Below I outline the steps I've used to compare our sample RS catalgoue with existing Breast560 RS signatures:

reslist <- bedpeToRearrCatalogue(bedpe); res <- reslist$rearr_catalogue; ` # fit signatures with BRCA560 paper res.fit <- SignatureFit( sample.mat, # matrix of sample rearrangement catalogues rs.sig, # taken from Supplementary.Table.21.Signatures.txt method = "KLD", bf_method = "CosSim", alpha = -1, doRound = TRUE, verbose = TRUE, n_sa_iter = 500 );`

Also tried:

res.fit.bootstrap <- SignatureFit_withBootstrap_Analysis( sig.fit.dir, sample.mat, rs.sig, nboot = 100, type_of_mutations = "rearr", threshold_percent = 5, threshold_p.value = 0.05, method = "KLD", bf_method = "CosSim", alpha = -1, doRound = TRUE, nparallel = 1, n_sa_iter = 500 );

Also of note, I tried to utilise the SingatuerExtraction function on our 3 samples which resulted in an error below if using nsig > 3

SignatureExtraction( cat = sample.mat, outFilePath = sig.ext.dir, nrepeats = 200, nboots = 20, nparallel = 8, nsig = c(2:3), mut_thr = 0, type_of_extraction = "rearr", project = "KCL_PDX_DB", plotCatalogue = TRUE, parallel = TRUE, nmfmethod = "brunet" );

_shell-init: error retrieving current directory: getcwd: cannot access parent directories: No such file or directory` Error in SignatureExtraction(cat = sample.mat, outFilePath = out.dir, :object 'clusteringlist' not found

andreadega commented 3 years ago

Hi John,

Thanks for using our tools.

As you may have seen in the documentation, in order to make your BEDPE compatible with our bedpeToRearrCatalogue function, you need the following columns: "chrom1", "start1", "end1", "chrom2", "start2", "end2" and "sample", and then you will need one of the following:

  1. "strand1" (+ or -) and "strand2" (+ or -) columns, where, as you have noticed, you will need to invert "strand2"
  2. alternatively, you don't need "strand1" and "strand2", you can just supply an "svclass" column, with the values as "translocation", "inversion", "deletion" or "tandem-duplication". In fact, bedpeToRearrCatalogue will search for "svclass" and if it doesn't find it, then it will try to use "strand1" and "strand2" to generate the "svclass" column.

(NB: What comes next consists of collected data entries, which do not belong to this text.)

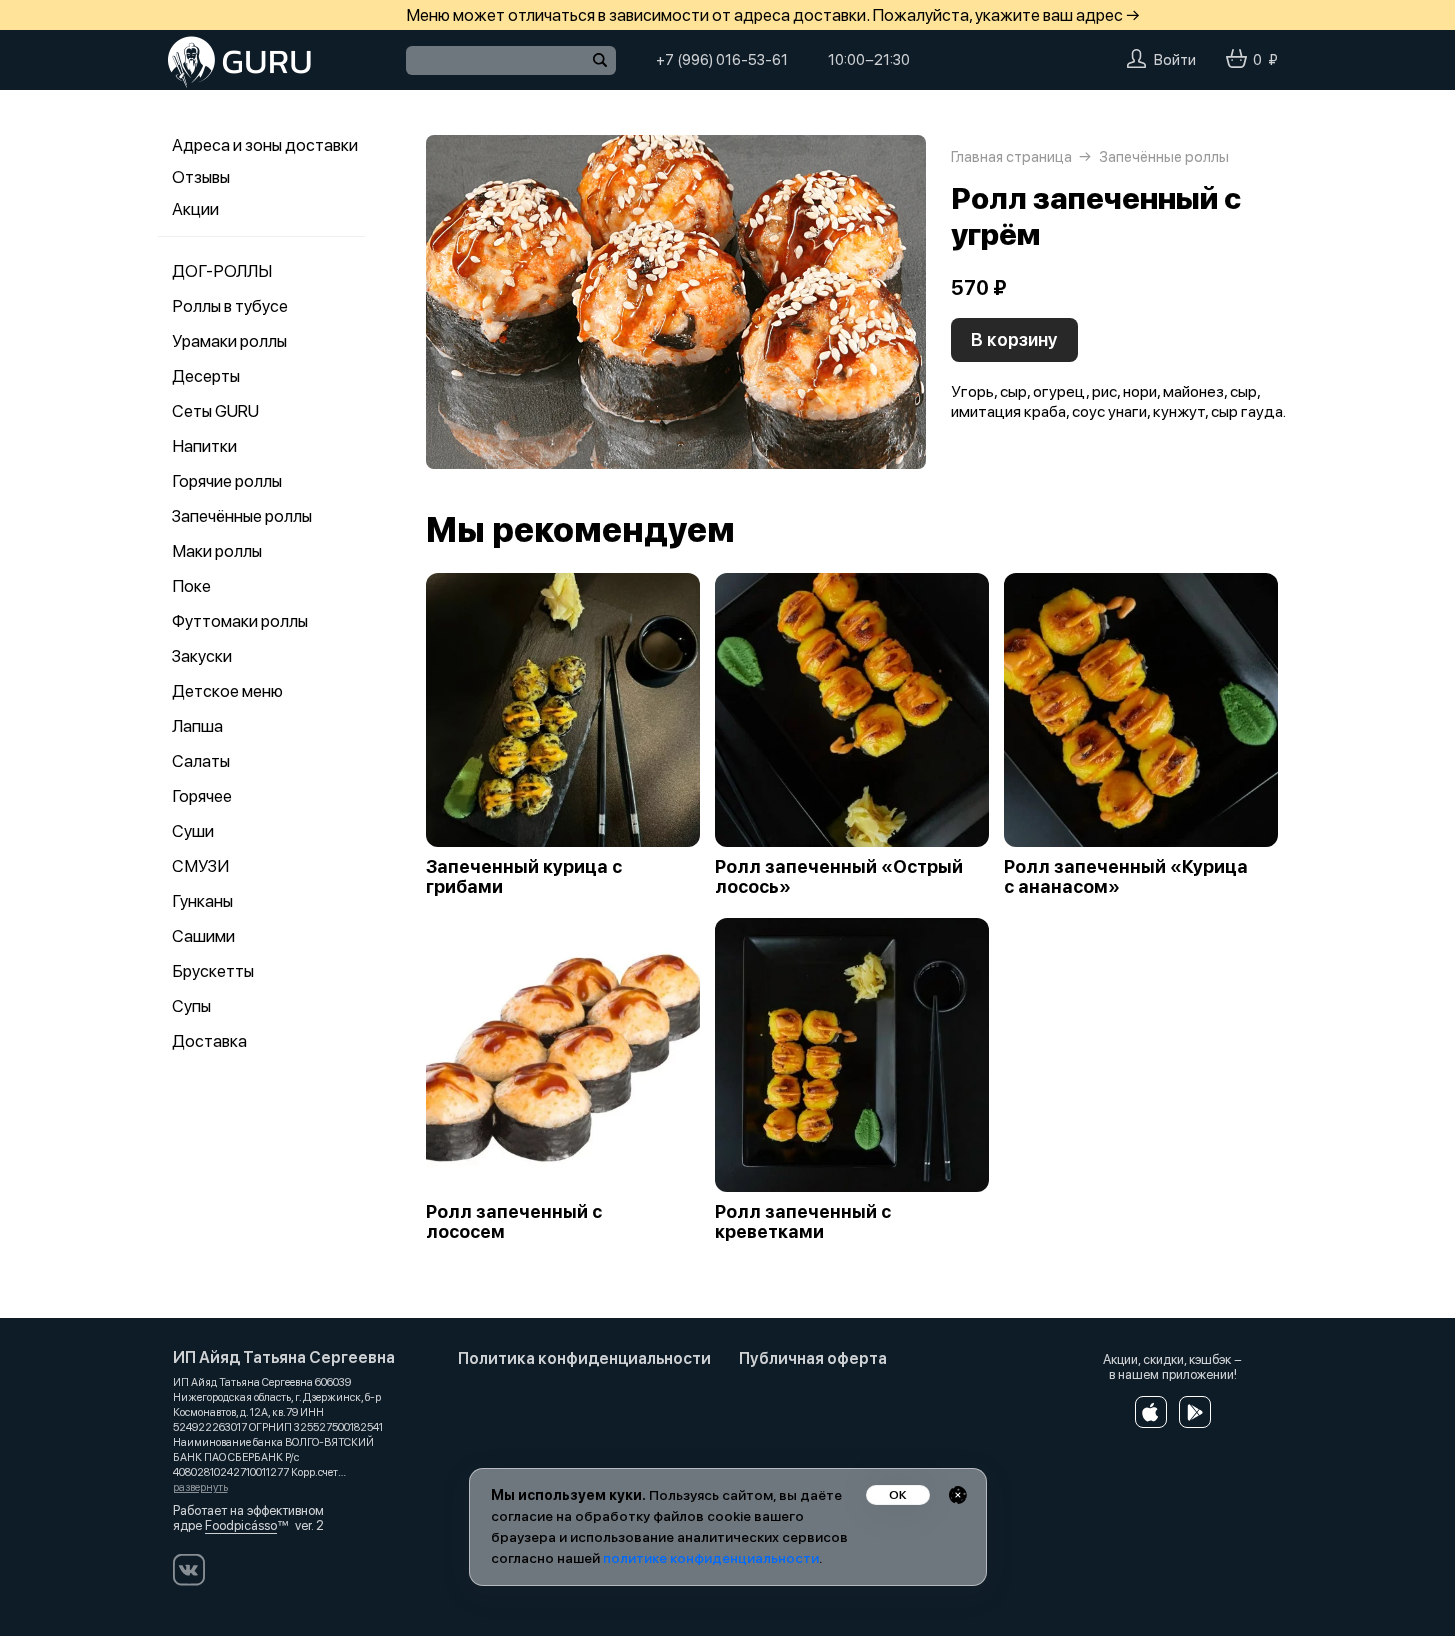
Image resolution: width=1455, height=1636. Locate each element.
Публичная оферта (813, 1358)
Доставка (209, 1041)
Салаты (201, 761)
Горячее (202, 796)
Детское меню (227, 691)
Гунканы (202, 901)
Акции (195, 209)
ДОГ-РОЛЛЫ (222, 271)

I am really not sure why there are very minor differences between the Breast560 signatures we provide in our package and those that are in Suppl table 21D. I can only guess it is an approximation error. Feel free to use the one you prefer, they are basically identical.

Given that you are working on only 3 samples, signature extraction is probably not viable in your case. Naturally, the NMF decomposition cannot produce more signatures than there are samples. The procedure should decompose the samples into a sum of recurrent patterns, but you cannot have more patterns than samples.

So going for signature fit seems to be the best choice. You can also use our rearrangement signatures from our Nature Cancer 2020 paper. These are those for breast cancer: https://signal.mutationalsignatures.com/explore/studyTissueType/1-4

Best Wishes, Andrea

john-alexander commented 3 years ago

Appologies for the late response Andrea. That fixed the issue. thank you!